### What you should do
A faithful retyping of every entry below is wanted, with images left out.

(Pixel coordinate grounding data)
=== Section Start ===

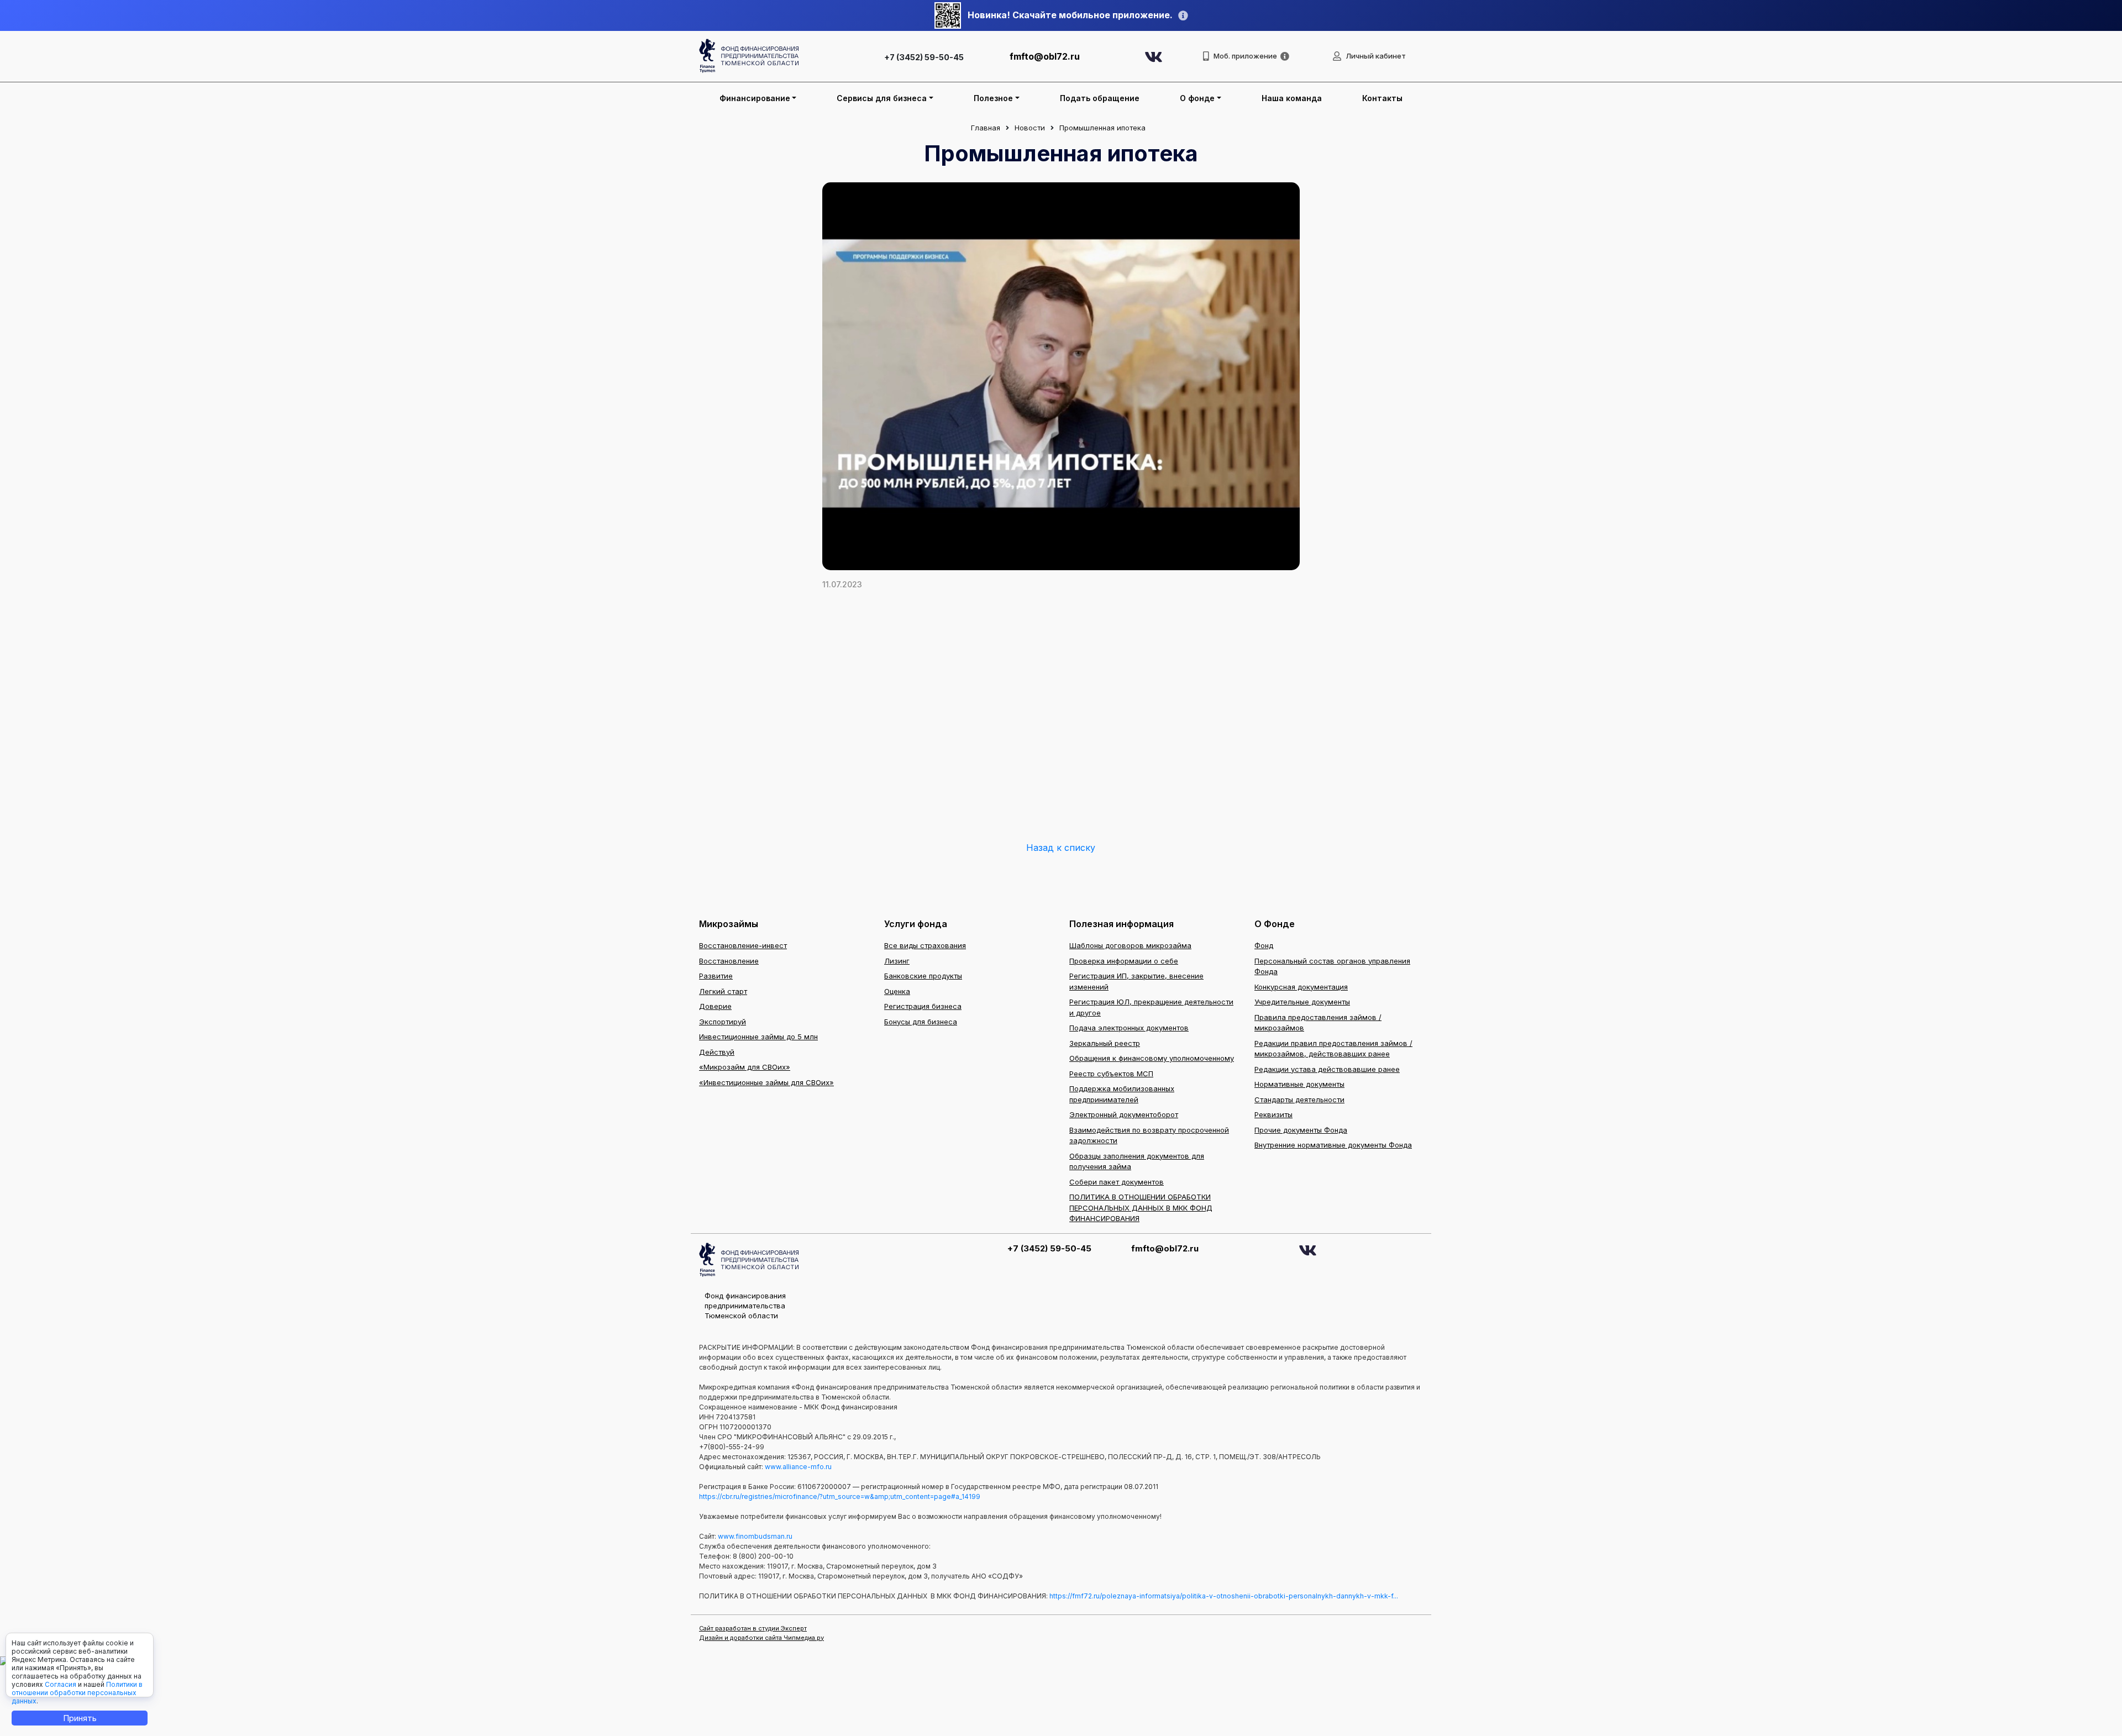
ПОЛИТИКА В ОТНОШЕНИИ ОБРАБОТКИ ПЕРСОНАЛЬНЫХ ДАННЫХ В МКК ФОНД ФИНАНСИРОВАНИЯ (1140, 1207)
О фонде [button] (1197, 98)
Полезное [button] (993, 98)
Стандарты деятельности (1299, 1099)
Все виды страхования (925, 945)
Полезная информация (1121, 923)
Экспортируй (722, 1021)
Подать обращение (1099, 98)
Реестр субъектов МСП (1111, 1073)
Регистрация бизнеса (923, 1006)
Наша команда (1292, 98)
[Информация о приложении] (1284, 56)
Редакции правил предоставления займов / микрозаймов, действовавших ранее (1333, 1049)
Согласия (60, 1684)
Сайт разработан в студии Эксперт (753, 1628)
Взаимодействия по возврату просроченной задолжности (1149, 1135)
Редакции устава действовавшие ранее (1327, 1069)
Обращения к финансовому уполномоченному (1151, 1058)
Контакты (1382, 98)
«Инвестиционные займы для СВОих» (766, 1082)
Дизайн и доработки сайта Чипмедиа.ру (761, 1638)
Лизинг (897, 960)
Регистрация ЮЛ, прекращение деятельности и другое (1151, 1007)
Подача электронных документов (1129, 1027)
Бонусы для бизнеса (920, 1021)
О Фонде (1274, 923)
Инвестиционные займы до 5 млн (758, 1036)
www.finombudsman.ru (755, 1536)
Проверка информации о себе (1123, 960)
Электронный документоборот (1123, 1114)
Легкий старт (723, 991)
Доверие (715, 1006)
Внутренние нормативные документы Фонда (1333, 1144)
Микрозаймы (728, 923)
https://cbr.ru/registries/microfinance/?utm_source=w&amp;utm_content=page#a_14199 (839, 1496)
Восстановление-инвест (743, 945)
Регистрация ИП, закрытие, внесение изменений (1136, 981)
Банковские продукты (923, 975)
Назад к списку (1060, 847)
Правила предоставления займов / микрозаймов (1318, 1023)
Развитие (716, 975)
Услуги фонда (915, 923)
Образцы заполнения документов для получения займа (1136, 1161)
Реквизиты (1273, 1114)
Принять (80, 1718)
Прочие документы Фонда (1300, 1129)
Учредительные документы (1302, 1001)
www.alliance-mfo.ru (798, 1467)
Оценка (897, 991)
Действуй (716, 1052)
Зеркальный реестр (1104, 1043)
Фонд (1263, 945)
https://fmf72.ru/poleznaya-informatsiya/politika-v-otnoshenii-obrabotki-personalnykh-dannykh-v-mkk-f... (1223, 1596)
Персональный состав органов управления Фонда (1332, 966)
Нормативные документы (1299, 1084)
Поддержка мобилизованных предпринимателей (1121, 1094)
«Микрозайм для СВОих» (744, 1066)
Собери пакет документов (1116, 1181)
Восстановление (729, 960)
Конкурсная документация (1301, 986)
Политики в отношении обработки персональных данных (77, 1692)
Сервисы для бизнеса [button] (882, 98)
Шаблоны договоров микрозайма (1130, 945)
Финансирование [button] (754, 98)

=== Section End ===

### Result of this exercise
ПОЛИТИКА В ОТНОШЕНИИ ОБРАБОТКИ ПЕРСОНАЛЬНЫХ ДАННЫХ В МКК ФОНД ФИНАНСИРОВАНИЯ (1140, 1207)
О фонде [button] (1197, 98)
Полезное [button] (993, 98)
Стандарты деятельности (1299, 1099)
Все виды страхования (925, 945)
Полезная информация (1121, 923)
Экспортируй (722, 1021)
Подать обращение (1099, 98)
Реестр субъектов МСП (1111, 1073)
Регистрация бизнеса (923, 1006)
Наша команда (1292, 98)
[Информация о приложении] (1284, 56)
Редакции правил предоставления займов / микрозаймов, действовавших ранее (1333, 1049)
Согласия (60, 1684)
Сайт разработан в студии Эксперт (753, 1628)
Взаимодействия по возврату просроченной задолжности (1149, 1135)
Редакции устава действовавшие ранее (1327, 1069)
Обращения к финансовому уполномоченному (1151, 1058)
Контакты (1382, 98)
«Инвестиционные займы для СВОих» (766, 1082)
Дизайн и доработки сайта Чипмедиа.ру (761, 1638)
Лизинг (897, 960)
Регистрация ЮЛ, прекращение деятельности и другое (1151, 1007)
Подача электронных документов (1129, 1027)
Бонусы для бизнеса (920, 1021)
О Фонде (1274, 923)
Инвестиционные займы до 5 млн (758, 1036)
www.finombudsman.ru (755, 1536)
Проверка информации о себе (1123, 960)
Электронный документоборот (1123, 1114)
Легкий старт (723, 991)
Доверие (715, 1006)
Внутренние нормативные документы Фонда (1333, 1144)
Микрозаймы (728, 923)
https://cbr.ru/registries/microfinance/?utm_source=w&amp;utm_content=page#a_14199 (839, 1496)
Восстановление-инвест (743, 945)
Регистрация ИП, закрытие, внесение изменений (1136, 981)
Банковские продукты (923, 975)
Назад к списку (1060, 847)
Правила предоставления займов / микрозаймов (1318, 1023)
Развитие (716, 975)
Услуги фонда (915, 923)
Образцы заполнения документов для получения займа (1136, 1161)
Реквизиты (1273, 1114)
Принять (80, 1718)
Прочие документы Фонда (1300, 1129)
Учредительные документы (1302, 1001)
www.alliance-mfo.ru (798, 1467)
Оценка (897, 991)
Действуй (716, 1052)
Зеркальный реестр (1104, 1043)
Фонд (1263, 945)
https://fmf72.ru/poleznaya-informatsiya/politika-v-otnoshenii-obrabotki-personalnykh-dannykh-v-mkk-f... (1223, 1596)
Персональный состав органов управления Фонда (1332, 966)
Нормативные документы (1299, 1084)
Поддержка мобилизованных предпринимателей (1121, 1094)
«Микрозайм для СВОих» (744, 1066)
Собери пакет документов (1116, 1181)
Восстановление (729, 960)
Конкурсная документация (1301, 986)
Политики в отношении обработки персональных данных (77, 1692)
Сервисы для бизнеса [button] (882, 98)
Шаблоны договоров микрозайма (1130, 945)
Финансирование [button] (754, 98)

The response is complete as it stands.